Брат-аналог на эти слова усмехнулся слегка пренебрежительно. Мол, я-то в теме, просто у тебя гайки легче отдаются…
– Ну, тогда с квартирой по возможности завязывайте. Начинайте ходить только поодиночке и в случае крайней необходимости. Другие же средства есть…
– Да я уже и не знаю, у нас сейчас всё вокруг этого завязано. Это как в разгар наступления штаб фронта современной связи лишить, перейти исключительно на почтовых голубей…
– Значит, и не жалуйтесь, если что. Семь бед, один ответ, как говорится, – слегка противореча самому себе, ответил Левашов. Фёсту вообще показалось, что эта проблема Олега не слишком волнует, его мысли были заняты чем-то другим.
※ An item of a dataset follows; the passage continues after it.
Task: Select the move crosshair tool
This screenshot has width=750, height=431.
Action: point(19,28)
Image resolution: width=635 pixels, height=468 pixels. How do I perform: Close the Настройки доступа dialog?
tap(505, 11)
Но формально категорического запрета на беспорядочные и, признаться, нередко не совсем мотивированные железной необходимостью перемещения между параллелями от авторитетного брата-магистра не последовало, и это Фёста в достаточной мере успокоило. Хотя звучало «разрешение» примерно как пресловутая фраза Аристарха Платоновича из «Театрального романа»: «А впрочем, делайте что хотите».
Если бы вдруг, по-лермонтовски, хоть кто-то из участников всей этой истории «посмотрел с холодным вниманьем вокруг», то не только спина бы холодным потом покрылась, а все физиологические процессы свободно из-под контроля вышли. Потому что то, чем они занимались – это вроде как от скуки отвёрткой во взрывателе морской неконтактной мины ковыряться. Но потому, наверное, благополучно разрешались все возникающие коллизии, что каждый из наших героев, от Новикова с Шульгиным до родившегося веком позже Ростокина и полувеком раньше Басманова, в обывательском смысле нормальными людьми не являлись. И к жизни относились не совсем так, как «здравомыслящее большинство», а в соответствии с программным стихотворением Гумилёва. Старались походить на его героев, да нет, не старались, а просто от рождения и были такими: «Много их, сильных, злых и весёлых, убивавших слонов и людей, //Умиравших от жажды в пустыне, //Замерзавших на кромке вечного льда, //Верных нашей планете, //Сильной, весёлой и злой» [87] .
Так что и от ковыряния во взрывателе может быть толк, если «Не бояться, не бояться и делать как надо». Иначе б по полям до сих пор валялись снаряды ещё Первой мировой: здравомыслящие ведь добровольно в сапёры не идут.